Aufgabenstellung:
Schreib alle Zeilen der Auflistung unten genau ab. Die Bilder lässt du dabei weg.

Datenauszüge:
══════════════════════════════

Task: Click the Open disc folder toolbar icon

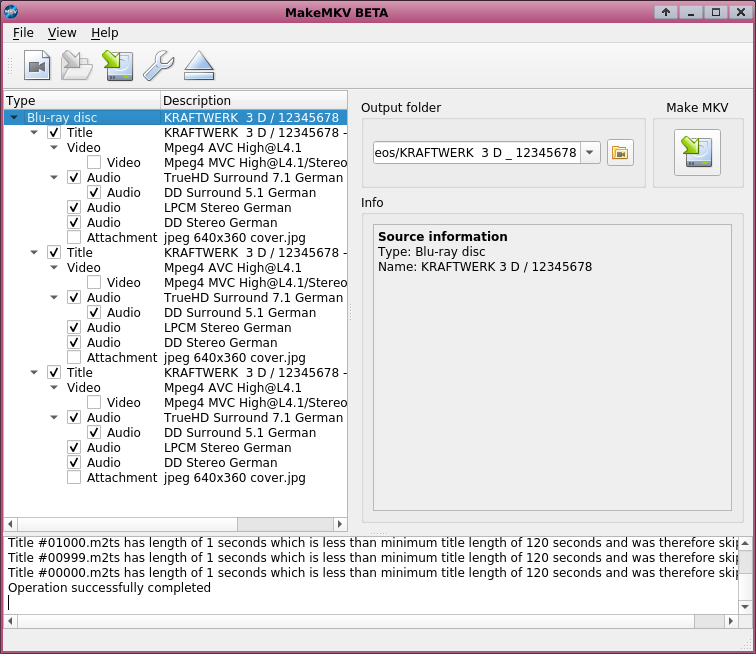Action: (77, 66)
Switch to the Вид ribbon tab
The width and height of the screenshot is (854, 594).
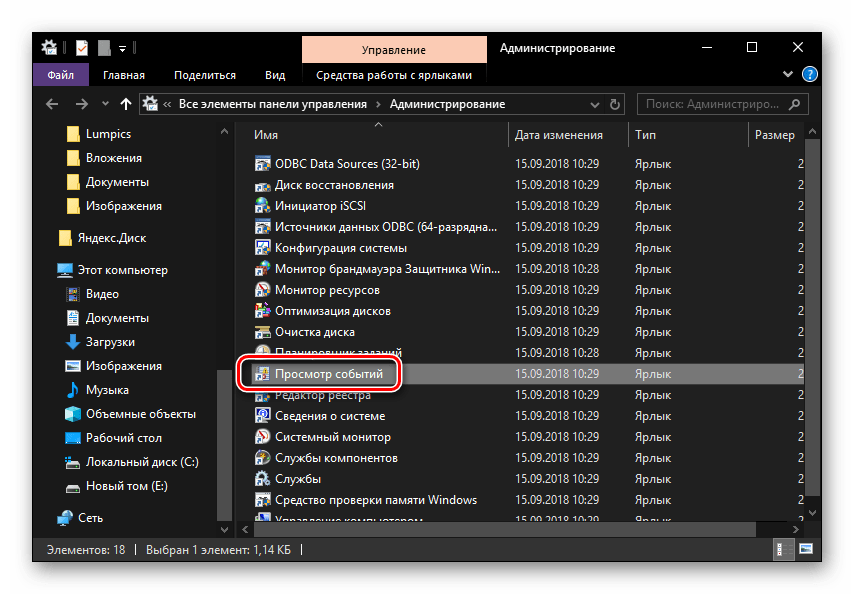coord(275,75)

══════════════════════════════

Lösung:
Task: Click the Open disc folder toolbar icon

Action: (77, 66)
Switch to the Вид ribbon tab
The width and height of the screenshot is (854, 594).
coord(275,75)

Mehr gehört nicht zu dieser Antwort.